# Echo PB-500T backpack blower wont stay running or accelerate



## Gaspowered (Sep 25, 2020)

Hey, I am currently working on a 7 year old Echo PB-500T and it's being a royal P.I.T.A. I worked on it for a friend two years ago, it had a bad bog and all it needed was a metering diaphragm and a carb adjustment. It ran fine, and I came back to the shop where he works about a year later after I worked on it and he said it wouldn't stay running and had no power. Sure enough, I took it back to my place and it would start, run for about 5 seconds and wouldn't accelerate. It also smoked pretty bad, even off of a 40:1 mix. I decided to throw a $15 eBay China carb on it and it didn't seem to change. I made sure the metering lever was set correctly before installing it. Beforehand I did change the fuel filter, lines, spark plug and intake gasket. I also checked the spark arrestor screen and exhaust port and they were both clean. What I mean by that it won't accelerate, it's not a "lean bog," it just won't accelerate at all and eventually dies. I made my own adjustment tool for those awful tiny "single d" adjustment screws and adjustment barely changed anything, I set both needles at 1 1/4 turns.
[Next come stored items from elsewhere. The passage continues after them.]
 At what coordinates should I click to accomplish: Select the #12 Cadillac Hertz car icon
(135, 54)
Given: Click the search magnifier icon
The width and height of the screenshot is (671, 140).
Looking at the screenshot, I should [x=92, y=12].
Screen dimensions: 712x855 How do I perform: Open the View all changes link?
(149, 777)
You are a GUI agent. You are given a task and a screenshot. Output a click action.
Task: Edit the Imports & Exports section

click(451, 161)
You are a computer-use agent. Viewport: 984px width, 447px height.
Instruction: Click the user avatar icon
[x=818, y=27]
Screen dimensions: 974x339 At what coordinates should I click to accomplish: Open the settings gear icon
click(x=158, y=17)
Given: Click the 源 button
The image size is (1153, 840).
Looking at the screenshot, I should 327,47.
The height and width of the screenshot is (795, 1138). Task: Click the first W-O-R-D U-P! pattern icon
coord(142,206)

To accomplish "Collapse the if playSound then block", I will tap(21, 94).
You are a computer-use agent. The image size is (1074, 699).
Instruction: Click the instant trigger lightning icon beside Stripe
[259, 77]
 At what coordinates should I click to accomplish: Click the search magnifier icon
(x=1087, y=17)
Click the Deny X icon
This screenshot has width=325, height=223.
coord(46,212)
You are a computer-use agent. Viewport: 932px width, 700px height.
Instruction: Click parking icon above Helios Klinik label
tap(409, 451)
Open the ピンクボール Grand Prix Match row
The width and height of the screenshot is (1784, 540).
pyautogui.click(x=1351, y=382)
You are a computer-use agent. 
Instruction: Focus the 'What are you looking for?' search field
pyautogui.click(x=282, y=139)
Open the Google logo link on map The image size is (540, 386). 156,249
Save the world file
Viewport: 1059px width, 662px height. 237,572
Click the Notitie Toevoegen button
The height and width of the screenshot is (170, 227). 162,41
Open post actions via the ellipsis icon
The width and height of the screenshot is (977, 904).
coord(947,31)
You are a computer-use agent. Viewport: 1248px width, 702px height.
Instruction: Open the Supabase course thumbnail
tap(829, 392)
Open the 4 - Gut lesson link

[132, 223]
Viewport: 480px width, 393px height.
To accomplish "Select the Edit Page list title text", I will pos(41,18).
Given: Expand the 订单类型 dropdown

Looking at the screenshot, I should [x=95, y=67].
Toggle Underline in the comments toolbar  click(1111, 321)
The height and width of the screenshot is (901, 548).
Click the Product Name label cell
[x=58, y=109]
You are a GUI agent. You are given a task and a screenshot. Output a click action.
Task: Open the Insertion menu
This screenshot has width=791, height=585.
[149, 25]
The first thing I thought of was weak spark, I removed the coil, tested it and it's a bit past the recommended resistance rating, but not too far. It has nice blue spark at the plug. This thing also has about 120 pounds of compression, so that's out of the picture. I sprayed starting fluid around the intake while it ran for 5 seconds, and it didn't seem to change. This thing has the "stratospheric scavenging" system with three reed valves, and I'm not too familiar with that. I'm not sure if that would be affecting it. Last thing I can think of would be a bad crank seal but this thing isn't that old and doesn't have too many hours on it. It does start after dying though, but it still doesn't want to run. Any help would be appreciated. Thanks.


----------